HUDSON: Yes. It’s a fraud. It’s doubletalk. Rich people don’t make income if they help it. To paraphrase Leona Helmsley, income is for the little people. Rich people make capital gains.

So they fill out your tax returns, they don’t say that they’re earning income. They report capital gains, taxed at a much lower rate. So what Obama is doing is flimflam. The Congressional Budget Office has shown that the wealthy people get most of their rise in net worth by capital gains, not income. He’s not making a peep about that.

JAY: The other argument I guess you hear from Obama supporters is that he’s dealing with a Republican-controlled House. I think the New York Times headline of the coverage of this was President Obama’s budget meant to engage the Republicans. So this is more about the politics than about the economics.

HUDSON: When they say “engage the Republicans,” this means that Mr. Obama realizes that as a follower of Rubinomics – Robert Rubin at Citibank – that he’s going to do something that most Democrats don’t like, He’s advocating a policy that most voters don’t like. So he’s trying to blame it on the Republicans. He’s “engaging” them simply in order to put the blame on them.

JAY: Just quickly dig into this CPI chained cost of living. Why are people criticizing this, and what does it mean?

HUDSON: It’s not really a cost of living index. It’s a “cost of lower living standards” index. Yves Smith calls it the catfood index.

Here’s what it does. Suppose that you have to switch away from eating steak or eating meat or eating fish to eating canned tuna fish or canned beans. That’s considered a price reduction.

If the chained index is done “properly,” anti-labor economists can cut Social Security by 50 percent. Here’s how. If people stop taking cabs and begin to take buses, that’s considered a lower cost of living. Well, what if they buy a bicycle? All Obama has to say is, “Look, folks! If you really want to save money, get a bike.” That’s what Margaret Thatcher said. That was one of her campaign slogans: “Get a bike!” So all of a sudden, the transportation in the cost of living goes down to zero.

People pay between 25 percent and 40 percent of their income on rent.
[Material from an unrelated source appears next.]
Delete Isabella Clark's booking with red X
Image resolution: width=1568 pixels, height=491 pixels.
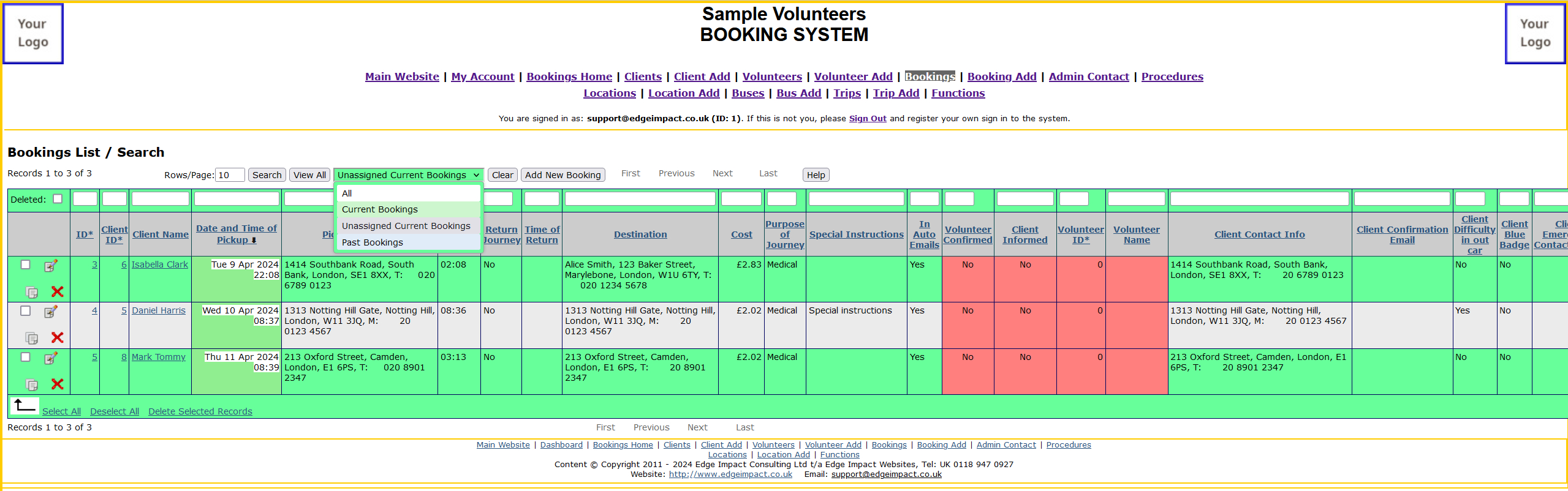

Let them live out on the street. Let them live in a homeless shelter [crosstalk]

JAY: Because the point of this chained ….

HUDSON: … about 15 percent of their income is spent on medical care. Let them do what George Bush said: Go to the emergency ward. That’s free. So the cost of living goes down!

If living standards are ground down and down because people are poor, then the government can say, “Because you’re getting poorer and poorer, your living standards have declined, so we don’t have to pay you so much to live.” This is no longer a price index. This is an index of declining living standards. Poverty will cascade downward, and so will the chained CPI. This gives new means to the working class being put in chains.

JAY: And that’s because the concept behind this chained CPI is that people are finding cheaper ways to do things, ways that supposedly are not being reflected in the current system.

HUDSON: That’s right. People are having to walk to work instead of taking buses. They’re having to eat tuna fish and canned beans instead of buying fresh food on the table. Of course they’re finding cheaper ways. We call that declining living standards.

The starting point for Obama’s budget “reform” is to find the path of least resistance in screwing Social Security recipients, how can we pay them less to pay our campaign contributors, the 1%, more? They start by putting the class war back in business. They sugar-coat it by calling it a price index instead of a catfood index or declining living standards index. This is the politics of deception.

JAY: All right. Thanks for joining us, Michael.

HUDSON: Okay.

JAY: And thank you for joining us on The Real News Network.